■ Supplied data
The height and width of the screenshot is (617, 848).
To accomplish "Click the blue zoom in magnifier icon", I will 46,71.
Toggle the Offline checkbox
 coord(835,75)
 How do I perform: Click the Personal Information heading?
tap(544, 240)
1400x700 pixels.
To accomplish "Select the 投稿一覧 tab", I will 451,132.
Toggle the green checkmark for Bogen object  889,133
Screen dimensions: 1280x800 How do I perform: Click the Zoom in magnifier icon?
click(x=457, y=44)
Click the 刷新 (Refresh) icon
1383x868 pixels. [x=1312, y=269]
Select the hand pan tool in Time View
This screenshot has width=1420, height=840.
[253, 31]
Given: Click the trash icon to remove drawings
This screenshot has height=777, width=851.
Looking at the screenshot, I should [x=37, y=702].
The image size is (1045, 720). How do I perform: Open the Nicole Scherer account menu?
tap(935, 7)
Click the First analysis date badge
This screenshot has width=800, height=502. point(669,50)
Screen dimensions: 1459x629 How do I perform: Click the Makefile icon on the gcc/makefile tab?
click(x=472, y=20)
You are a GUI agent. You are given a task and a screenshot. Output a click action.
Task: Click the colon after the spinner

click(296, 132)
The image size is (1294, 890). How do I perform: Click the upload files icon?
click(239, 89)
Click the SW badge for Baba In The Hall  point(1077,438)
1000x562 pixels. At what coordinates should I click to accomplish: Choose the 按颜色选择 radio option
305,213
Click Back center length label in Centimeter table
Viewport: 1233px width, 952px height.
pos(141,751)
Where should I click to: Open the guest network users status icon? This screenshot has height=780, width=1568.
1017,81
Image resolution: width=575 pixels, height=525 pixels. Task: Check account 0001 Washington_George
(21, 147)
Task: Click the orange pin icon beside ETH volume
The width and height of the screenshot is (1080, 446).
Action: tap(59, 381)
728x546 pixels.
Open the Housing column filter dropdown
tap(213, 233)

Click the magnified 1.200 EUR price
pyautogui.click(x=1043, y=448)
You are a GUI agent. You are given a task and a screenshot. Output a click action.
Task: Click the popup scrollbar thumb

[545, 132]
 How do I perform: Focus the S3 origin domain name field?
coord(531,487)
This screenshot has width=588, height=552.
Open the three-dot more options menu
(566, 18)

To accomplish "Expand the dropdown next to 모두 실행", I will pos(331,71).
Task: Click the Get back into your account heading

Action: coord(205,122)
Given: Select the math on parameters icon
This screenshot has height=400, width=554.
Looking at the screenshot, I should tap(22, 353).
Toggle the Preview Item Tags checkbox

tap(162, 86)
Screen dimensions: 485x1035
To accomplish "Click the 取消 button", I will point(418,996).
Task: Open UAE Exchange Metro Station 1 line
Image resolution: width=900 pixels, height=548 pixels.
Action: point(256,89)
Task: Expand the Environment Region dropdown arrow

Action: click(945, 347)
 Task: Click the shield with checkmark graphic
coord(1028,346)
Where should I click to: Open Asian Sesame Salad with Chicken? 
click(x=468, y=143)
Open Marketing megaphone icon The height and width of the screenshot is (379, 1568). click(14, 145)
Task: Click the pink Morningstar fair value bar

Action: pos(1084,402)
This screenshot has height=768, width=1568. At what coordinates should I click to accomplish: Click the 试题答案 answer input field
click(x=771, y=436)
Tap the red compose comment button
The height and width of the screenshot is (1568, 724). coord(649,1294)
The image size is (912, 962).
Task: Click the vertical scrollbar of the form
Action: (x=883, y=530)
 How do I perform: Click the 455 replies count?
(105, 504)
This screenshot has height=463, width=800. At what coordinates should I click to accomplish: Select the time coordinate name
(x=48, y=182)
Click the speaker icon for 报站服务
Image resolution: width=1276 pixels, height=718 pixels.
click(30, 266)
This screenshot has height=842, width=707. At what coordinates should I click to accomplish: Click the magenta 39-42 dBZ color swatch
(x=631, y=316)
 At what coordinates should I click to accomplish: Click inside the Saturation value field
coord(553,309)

■ Stated goal
Reproduce the stretch of the listing from the line containing "This screenshot has width=588, height=552." through the line containing "Action: (x=883, y=530)", both ends included, with no changes.

■ Finished exercise
This screenshot has width=588, height=552.
Open the three-dot more options menu
(566, 18)

To accomplish "Expand the dropdown next to 모두 실행", I will pos(331,71).
Task: Click the Get back into your account heading

Action: coord(205,122)
Given: Select the math on parameters icon
This screenshot has height=400, width=554.
Looking at the screenshot, I should tap(22, 353).
Toggle the Preview Item Tags checkbox

tap(162, 86)
Screen dimensions: 485x1035
To accomplish "Click the 取消 button", I will point(418,996).
Task: Open UAE Exchange Metro Station 1 line
Image resolution: width=900 pixels, height=548 pixels.
Action: point(256,89)
Task: Expand the Environment Region dropdown arrow

Action: click(945, 347)
 Task: Click the shield with checkmark graphic
coord(1028,346)
Where should I click to: Open Asian Sesame Salad with Chicken? 
click(x=468, y=143)
Open Marketing megaphone icon The height and width of the screenshot is (379, 1568). click(14, 145)
Task: Click the pink Morningstar fair value bar

Action: pos(1084,402)
This screenshot has height=768, width=1568. At what coordinates should I click to accomplish: Click the 试题答案 answer input field
click(x=771, y=436)
Tap the red compose comment button
The height and width of the screenshot is (1568, 724). coord(649,1294)
The image size is (912, 962).
Task: Click the vertical scrollbar of the form
Action: (x=883, y=530)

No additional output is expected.